No Dia Mundial do Veganismo, Jasmine reforça os benefícios da alimentação vegetal
Segundo Karla Maciel, nutricionista da marca, uma alimentação vegana bem planejada traz benefícios em diversos aspectos da saúde. “Uma alimentação vegana equilibrada oferece uma série de benefícios comprovados para a saúde física e mental, especialmente quando planejada com base em evidências científicas e em um estilo de vida consciente”, afirma.
Esse padrão alimentar costuma ser rico em fibras, antioxidantes, vitaminas e minerais, ajudando na prevenção de doenças cardiovasculares, na melhora da sensibilidade à insulina e no controle do colesterol e da pressão arterial. Esses efeitos positivos se devem à menor ingestão de gorduras saturadas e ao maior consumo de gorduras saturadas e ao maior consumo de compostos bioativos presentes em frutas, legumes, verduras, grãos integrais, sementes e leguminosas.

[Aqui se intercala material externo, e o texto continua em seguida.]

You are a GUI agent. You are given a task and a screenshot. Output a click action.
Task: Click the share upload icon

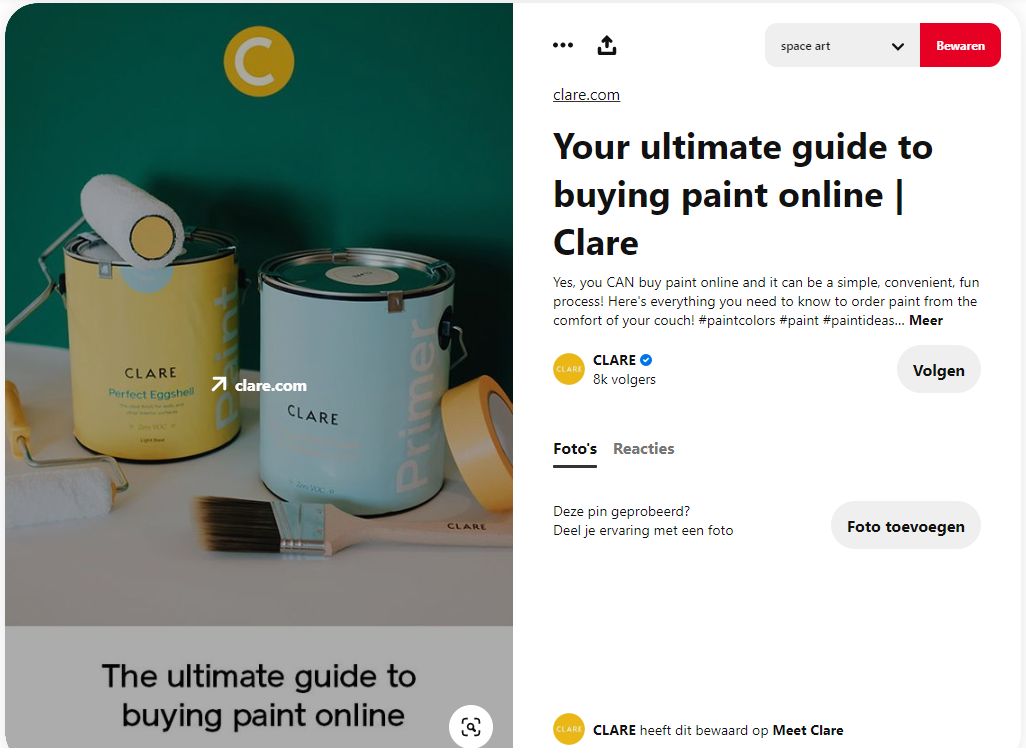pos(607,45)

Além da saúde física, a dieta vegana também pode favorecer o equilíbrio emocional. “Esses alimentos ajudam a manter níveis adequados de serotonina, favorecendo o humor, a qualidade do sono e o controle da ansiedade”, explica Karla. O triptofano, aminoácido precursor da serotonina, está presente em alimentos vegetais como a aveia, banana, sementes e cacau. Já nutrientes como folato, vitamina C e ferro, encontrados em vegetais verde-escuros, frutas cítricas e leguminosas, participam da síntese da dopamina, neurotransmissor ligado à motivação e ao bem-estar.
Veganismo é para todas as idades
Ao contrário do que muitos imaginam, uma dieta vegana pode suprir todas as necessidades nutricionais do corpo em diferentes fases da vida, inclusive durante a gestação, infância, adolescência e terceira idade. “Sim, uma dieta vegana pode suprir todas as necessidades nutricionais do corpo em diferentes fases da vida, desde que seja planejada de forma equilibrada e orientada por um profissional de saúde, como nutricionistas”, reforça. Ela destaca que o segredo está na variedade dos alimentos e na atenção a nutrientes específicos, como proteínas, ferro, cálcio, ômega-3 e vitamina B12, que podem exigir suplementação em alguns casos.
A alimentação baseada em plantas também pode contribuir com a redução de quadros inflamatórios no organismo, especialmente por seu efeito positivo sobre a microbiota intestinal. “O consumo regular de fibras prebióticas favorece o crescimento de bactérias benéficas, que produzem ácidos graxos de cadeia curta, substâncias que têm efeito anti-inflamatório e fortalecem a barreira intestinal”, afirma Karla.
Primeiros passos na transição
Para quem está começando a adotar o veganismo, substituições simples já fazem diferença. Fontes vegetais de proteína, como feijões, grão-de-bico, lentilha e quinoa, podem substituir carnes. Bebidas vegetais são boas alternativas ao leite, e a linhaça ou chia hidratadas podem entrar no lugar dos ovos em preparações como panquecas e bolos.
“A Jasmine é uma grande aliada nesse caminho, oferecendo uma ampla variedade de produtos integrais, vegetais e orgânicas que facilitam o dia a dia de quem está adotando o veganismo. Assim, o processo de transição se torna mais simples, nutritivo e inspirador, mostrando que é possível alimentar-se com consciência, prazer e equilíbrio, cuidando da saúde e do planeta ao mesmo tempo”, finaliza Karla.